I did tell her birthmom that although it sucked for her birthmom to have the match disrupted so close to her delivery date, that I'm glad the other family backed out because I get to have Cambria as my daughter. I also said that I sometimes think about this other adoptive mother and say what she is missing out on by not getting to raise Cambria...because she is the most amazing baby girl. Besides me- right, mom?! :)

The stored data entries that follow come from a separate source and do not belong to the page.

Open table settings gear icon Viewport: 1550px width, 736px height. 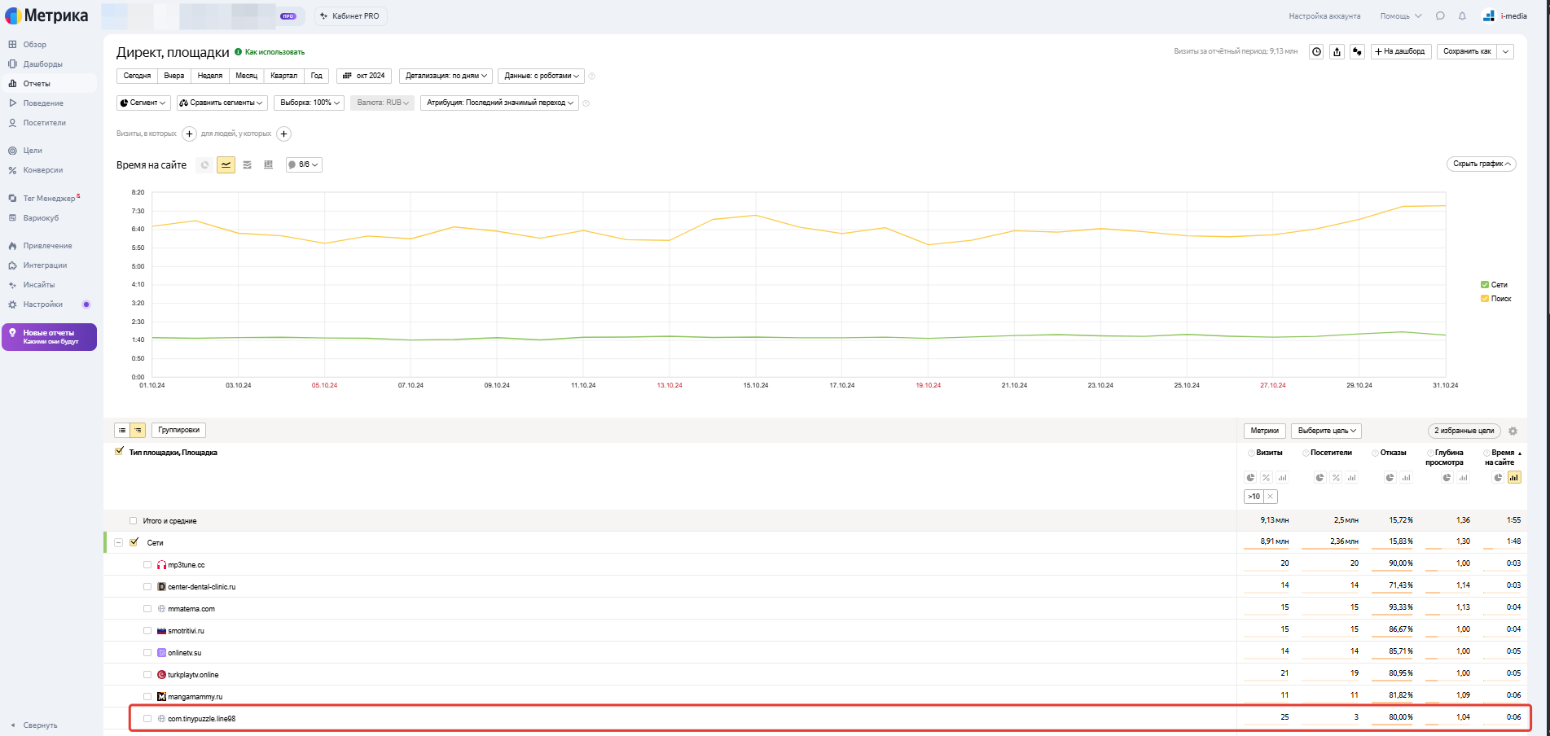tap(1513, 431)
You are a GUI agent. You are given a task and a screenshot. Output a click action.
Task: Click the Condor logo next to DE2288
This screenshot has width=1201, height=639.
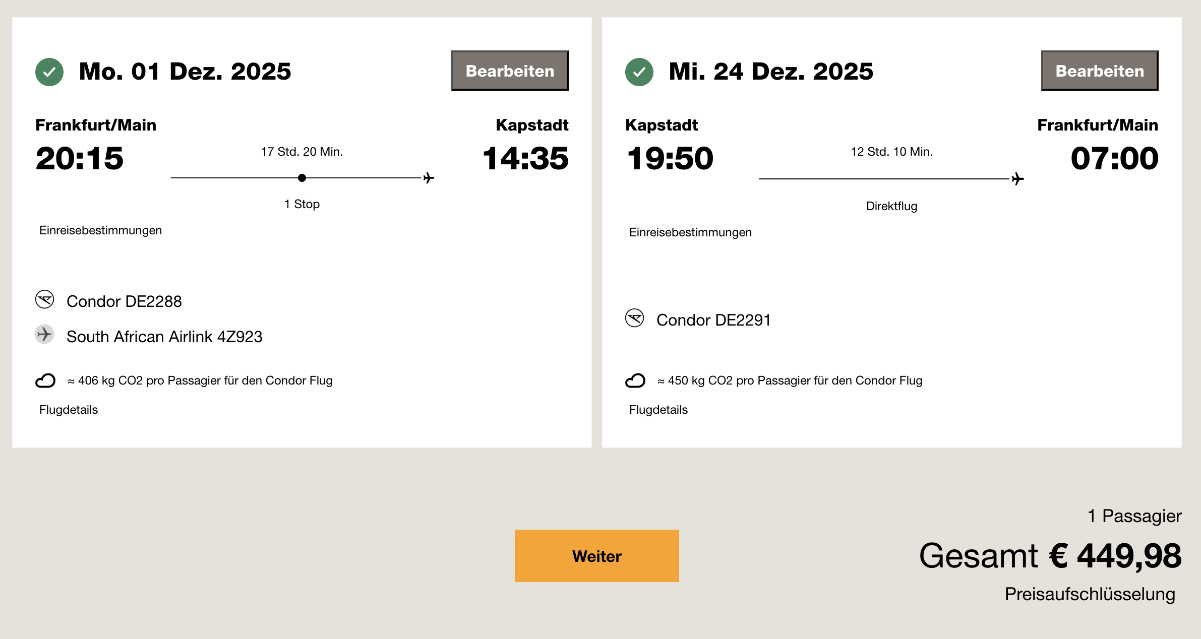pyautogui.click(x=45, y=299)
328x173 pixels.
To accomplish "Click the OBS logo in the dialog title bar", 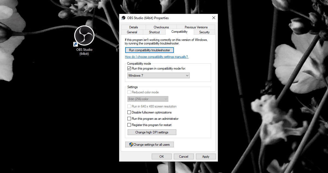I will click(x=124, y=18).
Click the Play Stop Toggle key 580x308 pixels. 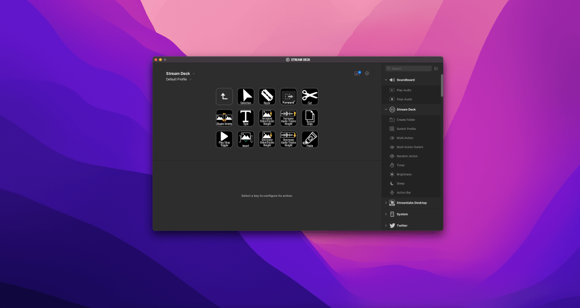(x=224, y=140)
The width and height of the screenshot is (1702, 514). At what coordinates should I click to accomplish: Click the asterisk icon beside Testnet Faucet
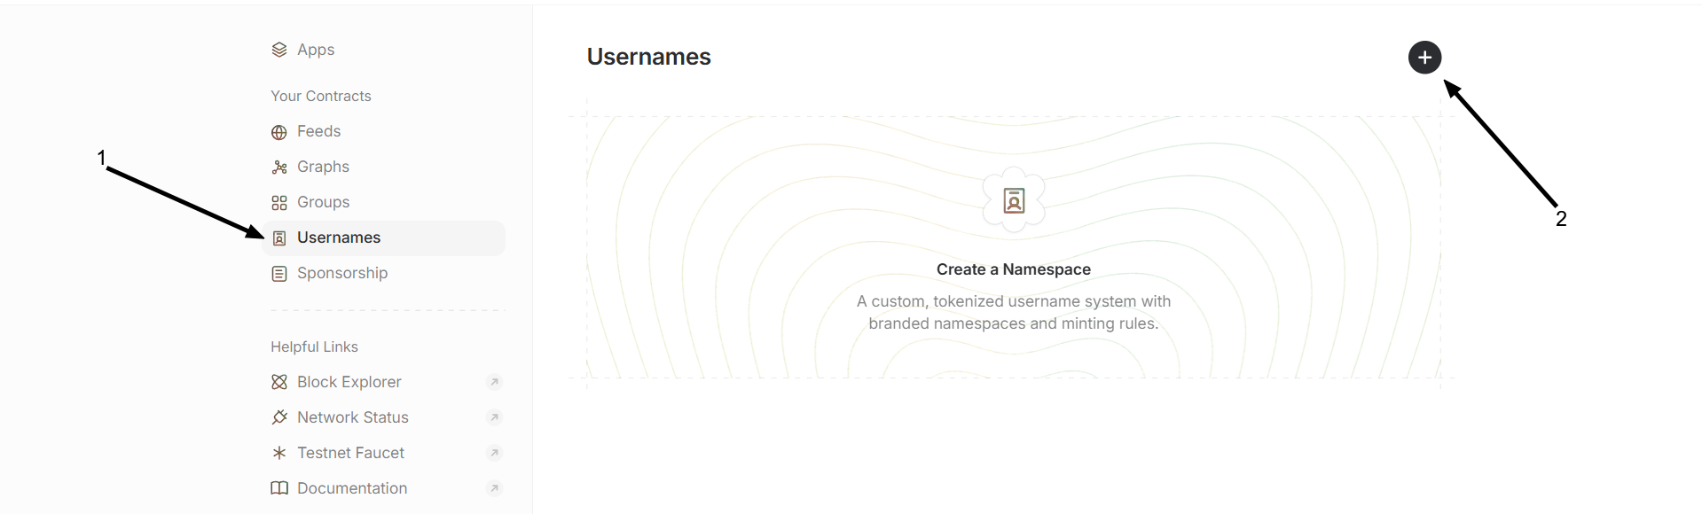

I'm not sure if I had mentioned this on this blog before, but she was matched with a different family for several months, and they had to withdraw from the match at the last minute. So then we got the call. 2 days before she went into labor. How weird and scary it must have been for Cambria's birthmom to suddenly lose the security she felt with having this adoptive family picked out for all those months, and have that disappear in an instant. And then POOF! this new family shows up (she picked us, but still....she didn't know us for very long at all). I have heard many people's opinions on the openness of our adoption...some think it is great to have this open of a relationship, and others tell me that I should make it more closed. I am trying to do right by her birthmom. Especially since she didn't know us for very long before she placed her baby in our arms forever. It's like we are building the relationship after the fact....getting to know each other after we brought her daughter home to be our daugther. And every time I talk to her, I learn a little more about her birthmom, her extended birth family and the pregnancy. More things to tell Cambria when she is older.....cuz I know she's gonna want to know.
Maybe I'm naive....I sort of think that if I have this open adoption and the information about her adoption and birth family is always available from day one to Cambria (her birth parent's picture is on her dresser), that when she is 18 she won't think of her adoption as mysterious and suddenly run off and try and reunite with her birth family and live happily ever after....because she'll have grown up knowing them all along.
Anyways- I ordered Cambria's 1st birthday outfit for her party today. OMG- so cute!